Hut site, Meall Na Mbreac, Co. Kerry
Co. Kerry |
Settlement Sites
At the head of the Inny river valley in south Kerry, a small drystone hut sits on a low knoll rising just barely above an otherwise unbroken expanse of peat bog.
It is a modest thing by any measure, roughly 3.5 metres by 3.2 metres across and less than a metre high, its walls about a metre thick, built in the drystone fashion where stones are stacked without mortar and rely on their own weight and careful arrangement to hold. What gives the site a quiet particularity is that field clearance, the stones gathered from working the surrounding land, has been piled up against the outside of the walls. The labour of clearing ground and the labour of building shelter have collapsed into the same small structure.
Locally, the place is known as 'an liosachán', a diminutive form suggesting something in the nature of a small enclosure or ring-feature, a word that carries the kind of affectionate familiarity reserved for landmarks that have long been absorbed into the working vocabulary of a place.

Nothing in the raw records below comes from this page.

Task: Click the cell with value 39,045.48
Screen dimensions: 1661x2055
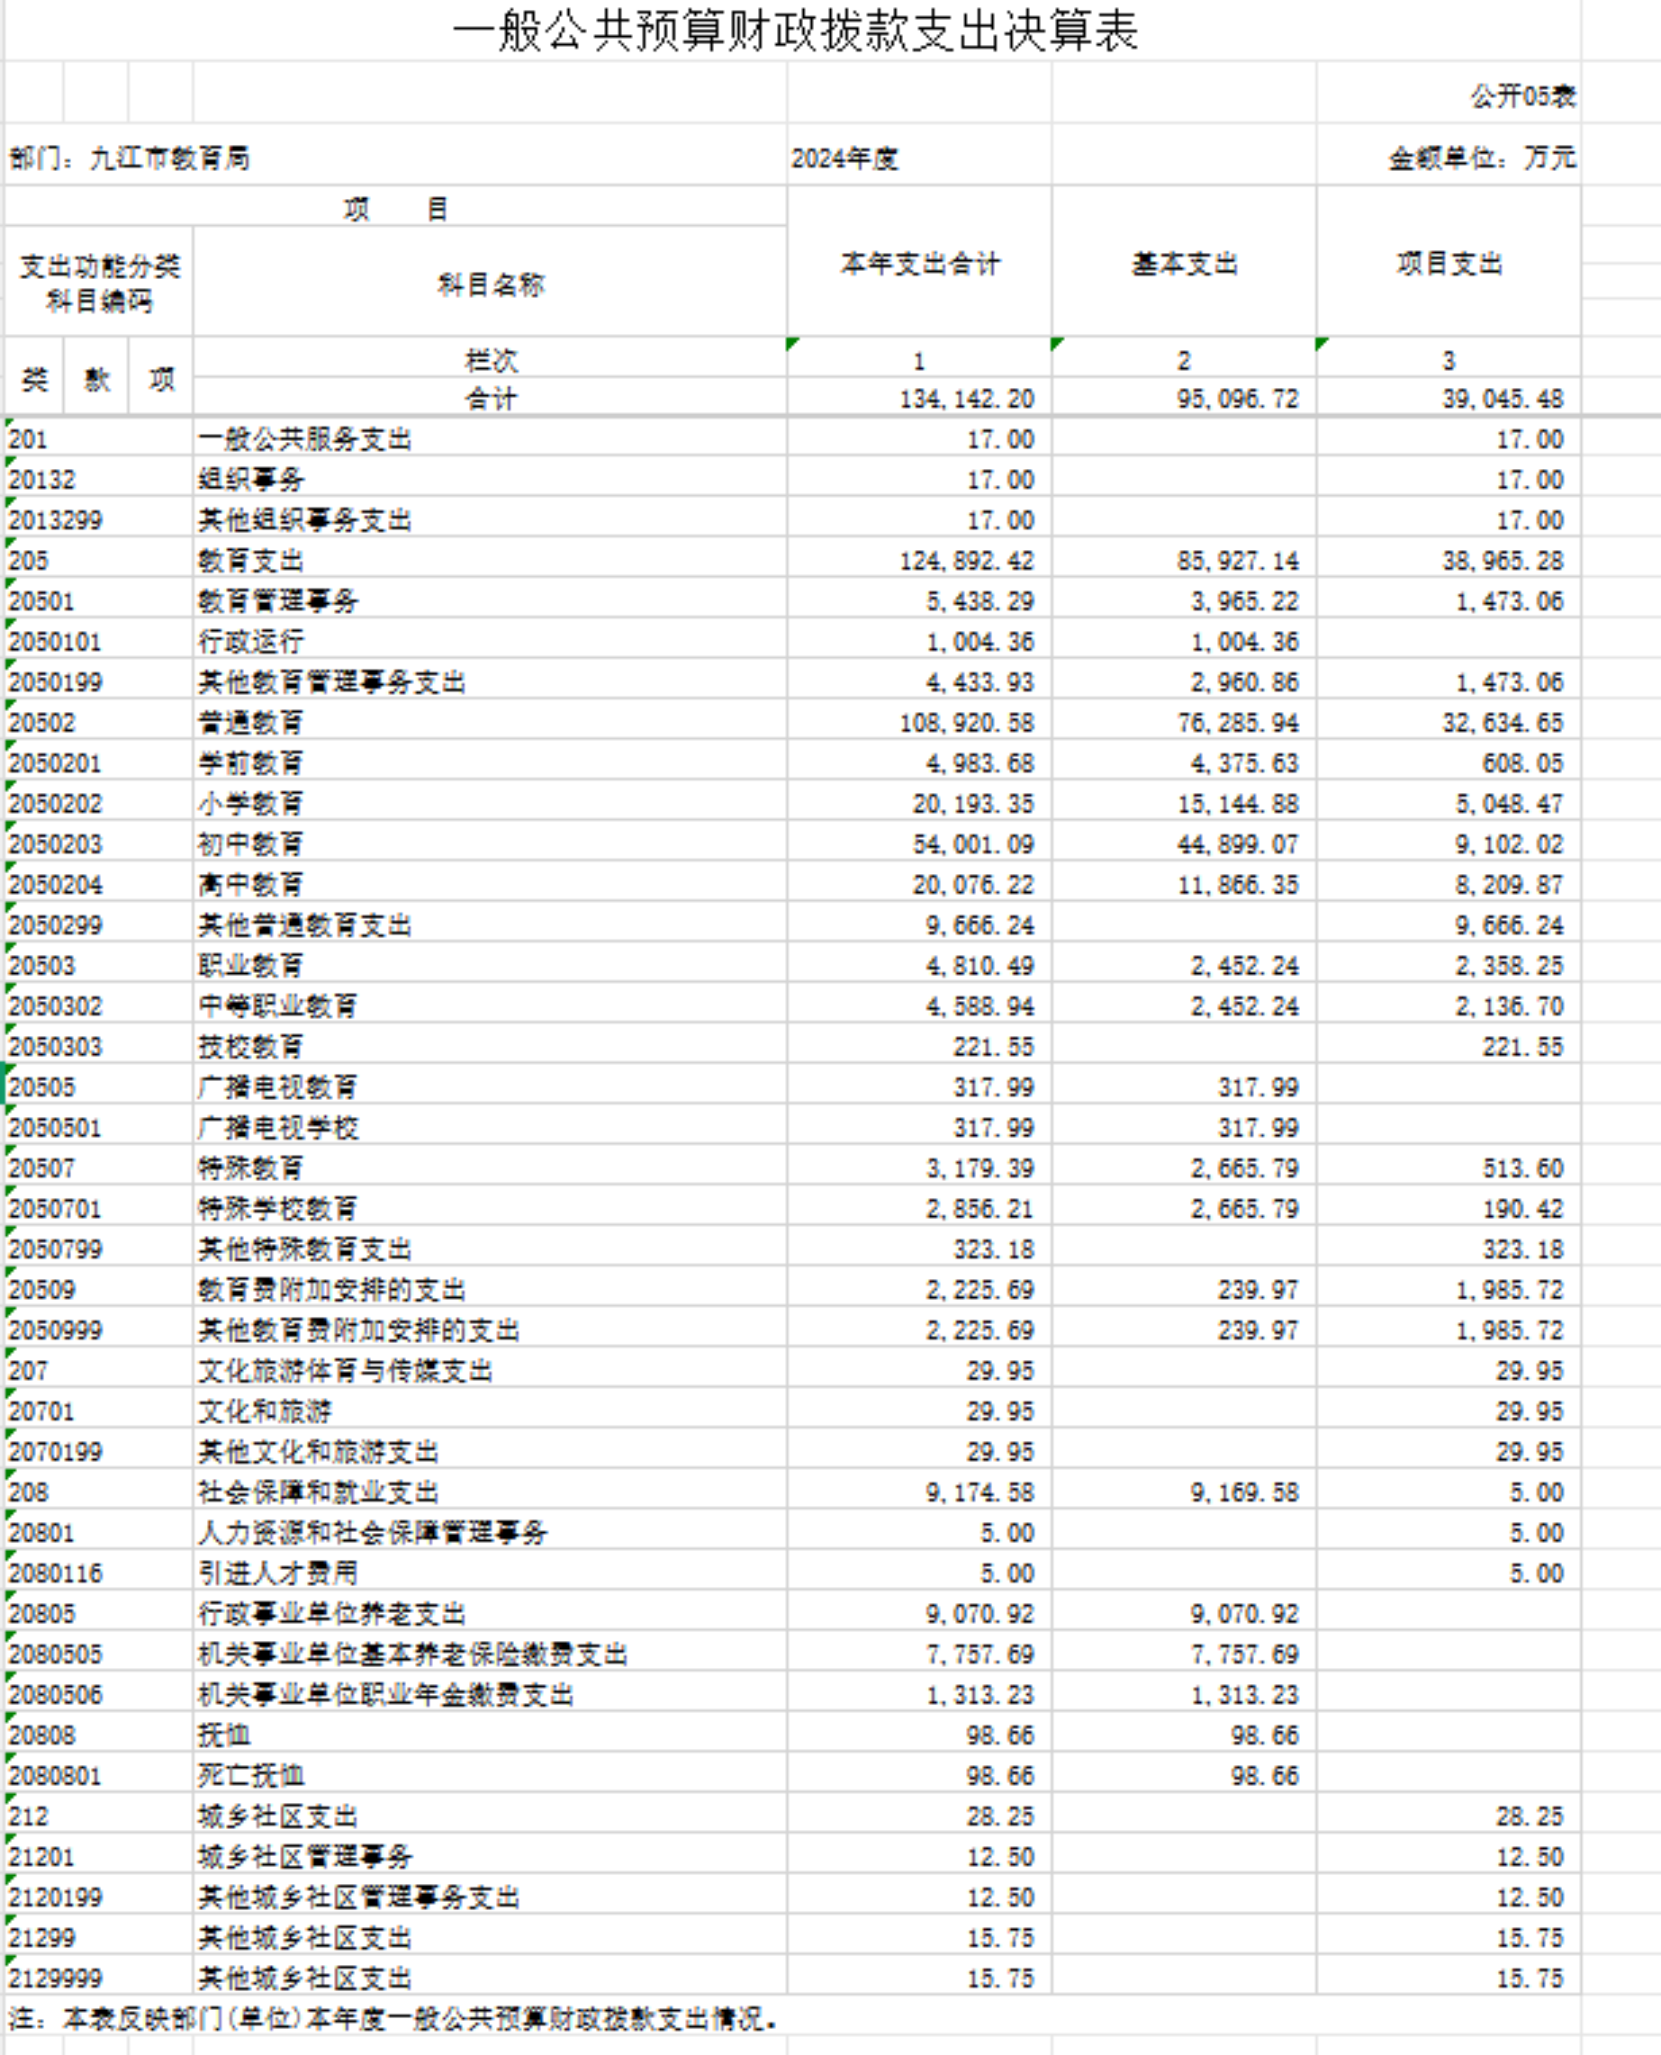Action: click(x=1501, y=399)
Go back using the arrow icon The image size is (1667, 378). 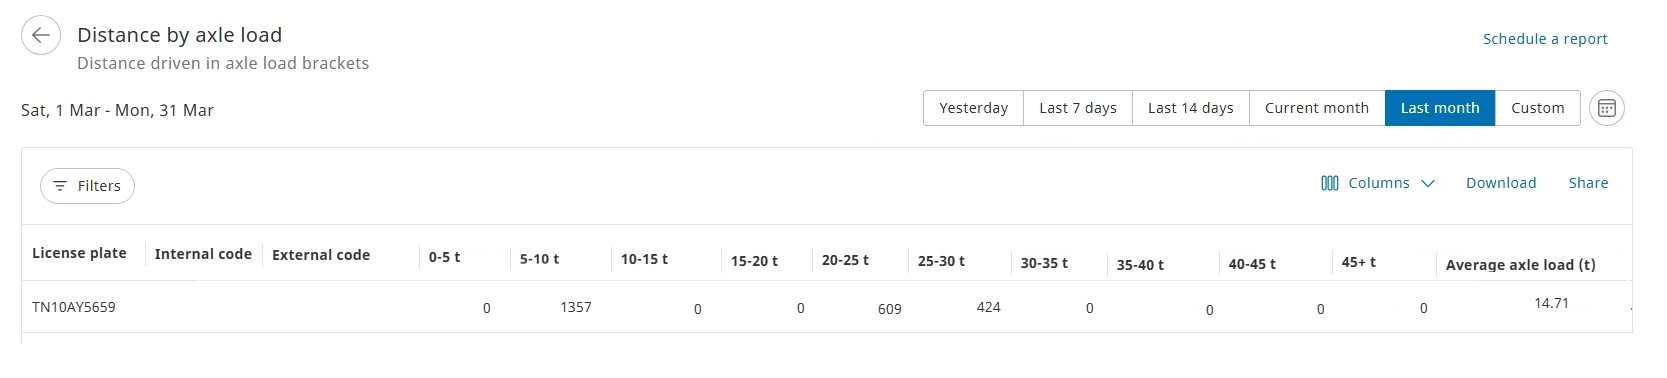click(x=40, y=36)
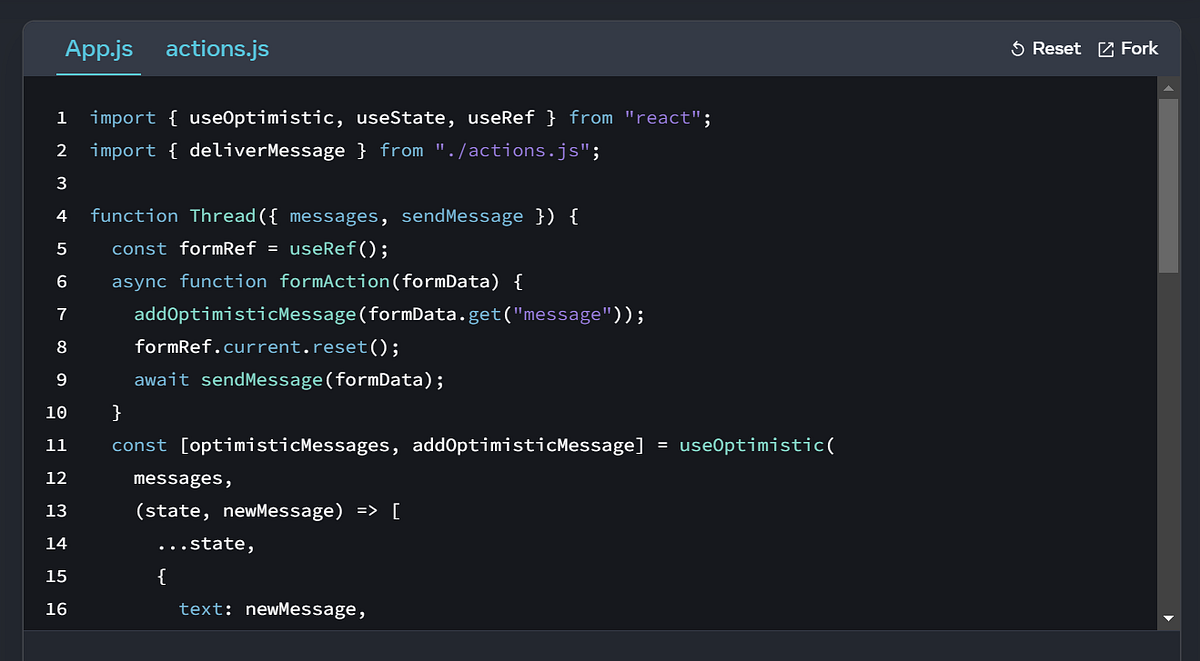Click the scrollbar down arrow
Image resolution: width=1200 pixels, height=661 pixels.
click(x=1167, y=617)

The subcircular plan of the hut is consistent with a tradition of small, functional shelters found across the upland and bogland margins of the Iveragh Peninsula, where the landscape was worked by people who needed somewhere to take cover or store tools without constructing anything more permanent. The surrounding peat, which has encroached on and preserved much of what lies beneath it across this part of Kerry, gives the site a kind of suspended quality, as though the knoll and its little structure have simply been waiting out the centuries while the bog grew up around them.